The Joy and Frustration of Aging: Self-narratives of Men and Women in Qing China

    Project: Research project

    Project Details


    This is the first comprehensive project to investigate into the first-person, gender- inclusive human voices on their aging experiences in Qing China (1644-1912), a significant period in which the country's population grew at a rapid pace and the figure doubled up several times, thus generated the biggest aged population ever existed in imperial China. Employing self-narratives contained in thousands of collected works and anthologies, this project will take a close look at how the elderly in Qing China shared their aging process and how they voiced their joy, challenges, and frustration in the later years of their lives. Aging is a universal experience of the mankind, and everyone who lives long enough will have to undergo different degrees of physical decline before death. Every organ and every part of the body from head to toe may become problematic; all kinds of psychological uneasiness may arise too. How did our ancestors face the aging reality? Did they mainly complain about all the discomfort they suffered, or did they actively work out practical solutions to ease their minds? Did men and women react to aging similarly or differently? This project will offer answers to these questions. Various kinds of negative mood triggered by aging as well as the positive spirit that acknowledges the pleasure of aging contained in the self-narratives of Qing writers will be studied.

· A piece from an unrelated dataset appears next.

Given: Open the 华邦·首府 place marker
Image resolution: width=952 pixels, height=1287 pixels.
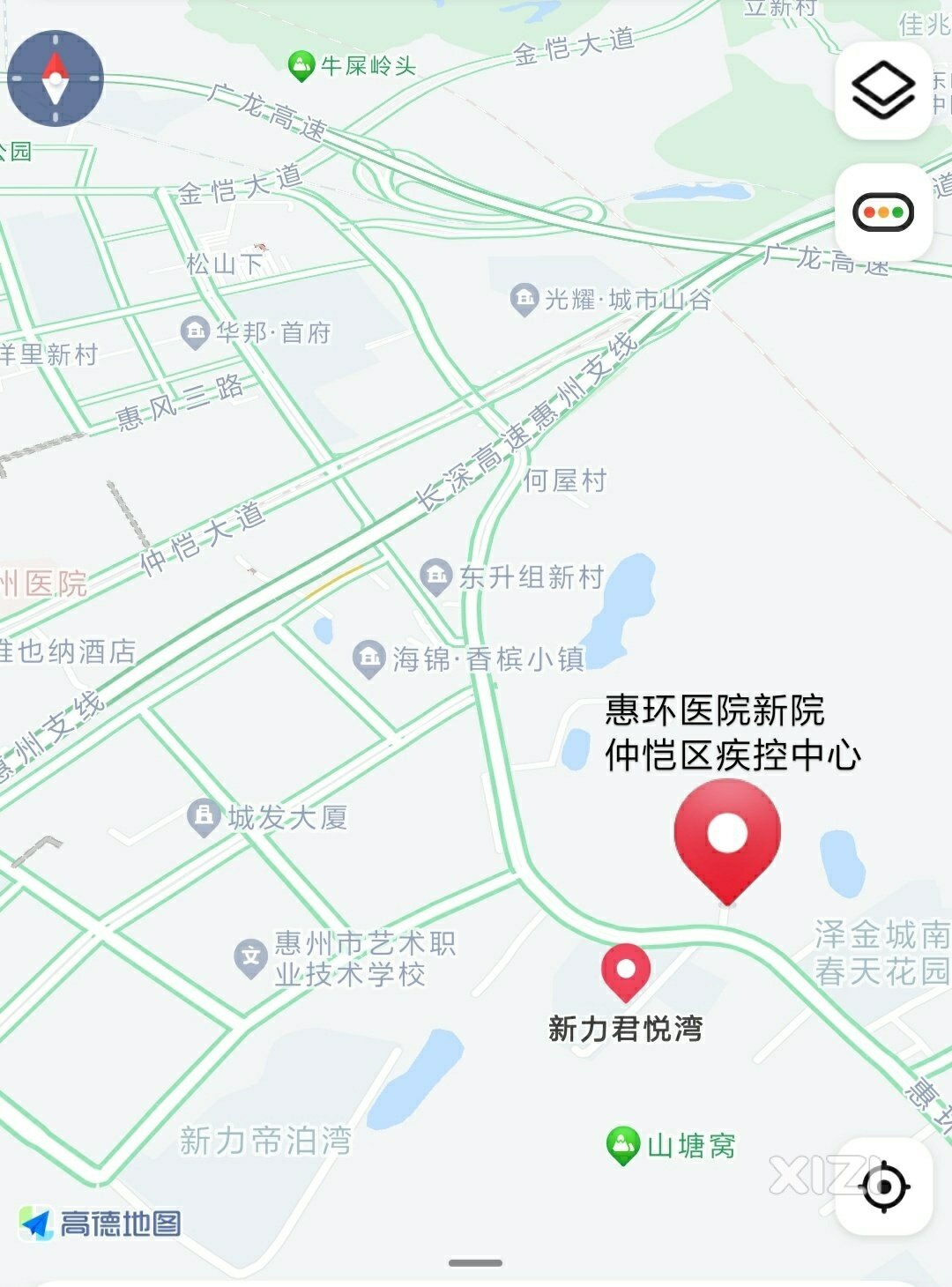Looking at the screenshot, I should coord(195,332).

    History is not the monopoly of a single gender, class, or age group. Without the voices of the elderly, history is never complete. Efforts of restoring the elderly to history will lead to a more liberal and inclusive reading of the human past. This project offers an opportunity for us to explore the wisdom of our ancestors in their own words and on their own terms. It also invites us to give thoughts to how much the society has advanced by looking into the past. As human life span continues to increase generation by generation, the modern world is universally stepping into an aged society. In this connection, applying historical perspectives to rethink the issues of aging would be timely and productive. Furthermore, this project throws light on using age as a category of historical analysis and calls for more scholarly attention to be paid to the history of the seniors, riding on the previous fruitful scholarship in the history of childhood that also advocates age as an analytical lens.